A word-for-word transcript of the closing lines is required: from the one with "Muddling Through: How" through the final line of the data.

[Opening Record excerpts section]

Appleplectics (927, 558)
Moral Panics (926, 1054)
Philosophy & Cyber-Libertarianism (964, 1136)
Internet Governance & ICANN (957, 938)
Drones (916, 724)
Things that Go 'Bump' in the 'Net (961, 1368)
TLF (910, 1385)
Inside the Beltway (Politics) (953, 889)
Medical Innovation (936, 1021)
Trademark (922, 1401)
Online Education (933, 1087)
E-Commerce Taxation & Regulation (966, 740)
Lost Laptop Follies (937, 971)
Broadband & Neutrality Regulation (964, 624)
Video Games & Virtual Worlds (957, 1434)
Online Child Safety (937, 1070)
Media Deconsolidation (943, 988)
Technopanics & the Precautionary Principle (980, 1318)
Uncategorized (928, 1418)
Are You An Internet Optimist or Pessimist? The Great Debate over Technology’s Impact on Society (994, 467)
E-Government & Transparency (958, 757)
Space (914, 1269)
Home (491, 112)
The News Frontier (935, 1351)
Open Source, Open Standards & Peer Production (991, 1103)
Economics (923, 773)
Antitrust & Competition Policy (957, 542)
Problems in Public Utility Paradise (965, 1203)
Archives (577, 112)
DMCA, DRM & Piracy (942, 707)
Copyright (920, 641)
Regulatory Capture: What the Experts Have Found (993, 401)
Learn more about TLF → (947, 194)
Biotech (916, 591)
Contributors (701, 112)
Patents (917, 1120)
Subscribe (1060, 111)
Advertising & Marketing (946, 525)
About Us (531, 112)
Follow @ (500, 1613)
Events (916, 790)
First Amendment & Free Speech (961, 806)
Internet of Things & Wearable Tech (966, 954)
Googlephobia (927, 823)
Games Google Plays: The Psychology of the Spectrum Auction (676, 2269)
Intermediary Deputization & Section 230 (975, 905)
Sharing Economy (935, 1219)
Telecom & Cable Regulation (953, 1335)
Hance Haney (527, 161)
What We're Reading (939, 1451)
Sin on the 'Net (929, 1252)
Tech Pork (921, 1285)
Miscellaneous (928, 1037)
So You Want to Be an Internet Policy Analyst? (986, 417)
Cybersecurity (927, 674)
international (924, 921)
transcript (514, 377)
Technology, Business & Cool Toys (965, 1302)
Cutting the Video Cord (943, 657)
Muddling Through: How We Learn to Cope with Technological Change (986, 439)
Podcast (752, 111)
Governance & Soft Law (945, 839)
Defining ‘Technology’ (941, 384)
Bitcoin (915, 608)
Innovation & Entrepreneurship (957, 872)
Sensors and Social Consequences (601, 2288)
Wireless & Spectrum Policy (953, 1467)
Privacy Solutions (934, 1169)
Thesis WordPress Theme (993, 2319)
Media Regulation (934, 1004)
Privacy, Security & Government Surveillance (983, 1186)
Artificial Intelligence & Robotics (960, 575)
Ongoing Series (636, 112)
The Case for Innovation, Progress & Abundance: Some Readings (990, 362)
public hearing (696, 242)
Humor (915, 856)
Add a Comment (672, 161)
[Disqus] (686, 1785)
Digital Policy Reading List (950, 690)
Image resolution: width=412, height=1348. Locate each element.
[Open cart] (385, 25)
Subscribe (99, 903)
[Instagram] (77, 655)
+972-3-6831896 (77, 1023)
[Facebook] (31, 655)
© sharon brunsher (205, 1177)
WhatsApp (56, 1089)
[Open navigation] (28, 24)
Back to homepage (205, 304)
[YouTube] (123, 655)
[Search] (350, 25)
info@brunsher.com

[Closing Record excerpts section]

> _Written answer_:
Muddling Through: How We Learn to Cope with Technological Change (986, 439)
Podcast (752, 111)
Governance & Soft Law (945, 839)
Defining ‘Technology’ (941, 384)
Bitcoin (915, 608)
Innovation & Entrepreneurship (957, 872)
Sensors and Social Consequences (601, 2288)
Wireless & Spectrum Policy (953, 1467)
Privacy Solutions (934, 1169)
Thesis WordPress Theme (993, 2319)
Media Regulation (934, 1004)
Privacy, Security & Government Surveillance (983, 1186)
Artificial Intelligence & Robotics (960, 575)
Ongoing Series (636, 112)
The Case for Innovation, Progress & Abundance: Some Readings (990, 362)
public hearing (696, 242)
Humor (915, 856)
Add a Comment (672, 161)
[Disqus] (686, 1785)
Digital Policy Reading List (950, 690)
Image resolution: width=412, height=1348. Locate each element.
[Open cart] (385, 25)
Subscribe (99, 903)
[Instagram] (77, 655)
+972-3-6831896 (77, 1023)
[Facebook] (31, 655)
© sharon brunsher (205, 1177)
WhatsApp (56, 1089)
[Open navigation] (28, 24)
Back to homepage (205, 304)
[YouTube] (123, 655)
[Search] (350, 25)
info@brunsher.com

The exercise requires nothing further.